Cholinergic compounds can either be those that increase acetylcholine levels by supplying the substrate (choline or Alpha-GPC supplementation) or inhibiting its degradation (acetylcholinesterase inhibitors; Galantamine is the reference drug here, and Huperzine-A is also commonly touted).
Direct agonists of acetylcholine receptors exist, with the most commonly used direct agonist in usage (by lay persons) currently being nicotine.
Overall, the goal of any cholinergic is to induce more acetylcholine signalling to target neurons in the hope that it increases learning and memory formation.
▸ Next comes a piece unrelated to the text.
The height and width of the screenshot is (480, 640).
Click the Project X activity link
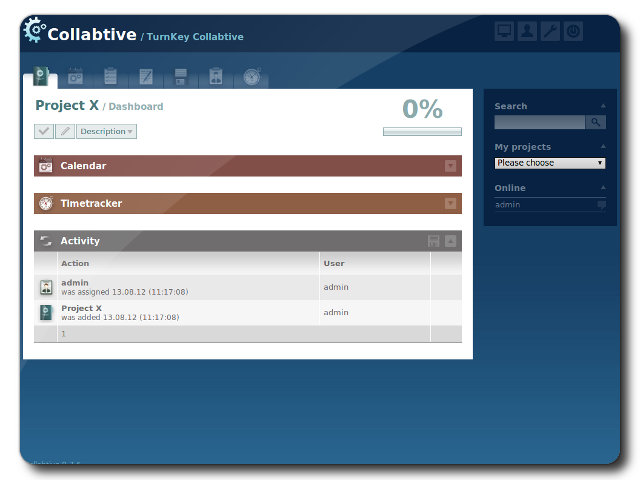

Racetams – A heterogenous and popular category
The term Racetam was born alongside the molecule piracetam, and refers to the common 2-pyrollidone structure in these molecules (If we look at the structures of levetiracetam, aniracetam, piracetam, nefiracetam, etc. we will always find a pentacyclic ring with a nitrogen in it and a double bonded oxygen one carbon away from it. This is the 2-pyrollidone group).
Racetams are actually categorized based on their physical structure, not what they do inside your body. It just so happens that when a molecule has this functional group, it tends to be highly neuroactive.
For example, although piracetam has a variety of activities, the one that is pertinent here is rheological; binding to a cell membrane and improving fluidity (the fourth bullet).
Aniracetam is an AMPAkine, binding the the glutamate receptor subset known as AMPA and facilitating signalling through this receptor. Nefiracetam has been implicated in acting on another glutamate receptor, NMDA (which Aniracetam doesn’t do anything to).
Levetiracetam was synthesized off of Piracetam to enhance the inhibition of Calcium V2.2 channels (third bullet of altering signalling) and as such has a better role in epilepsy management.
So why are racetams popular? Racetams are akin to designer drugs for your mind, and it attracts a lot of people interested in neural benefits that do not care for “natural therapies.”
Although all known racetams are synthetic, there are some compounds borne from traditional medicines with similar (although not exact) structure to the pyrrolidone group on racetams; morus alba (white mulberries) and loganolactone (longan fruits) have a racetam-like structure that might be worth investigating.
So what can you eat?
In Part 2 we will go over the various popular nootropics, including cholinergics and racetams. In the meantime, eggs are a great source of choline (a cholinergic), and small fatty fish (sardines, mackeral, herring) are good sources of both fish oil as well as phosphatidylserine (two structural modifying nootropics). Additionally, as mentioned earlier, longan fruits and white mulberries could have possible cognitive enhancing properties. It might be prudent to start to train your taste buds to enjoy tea, as tea can also be phrased as ‘water soluble extraction’ and opens up an entire world of plants to sneak into your diet.
So there you have it – a quick primer. Nootropics are supposed to enhance brain function, and they do so in roughly five primary ways. Cholinergics specifically target acetylcholine in order to help with memory function, and racetams are designed-drugs that can function in a variety of ways.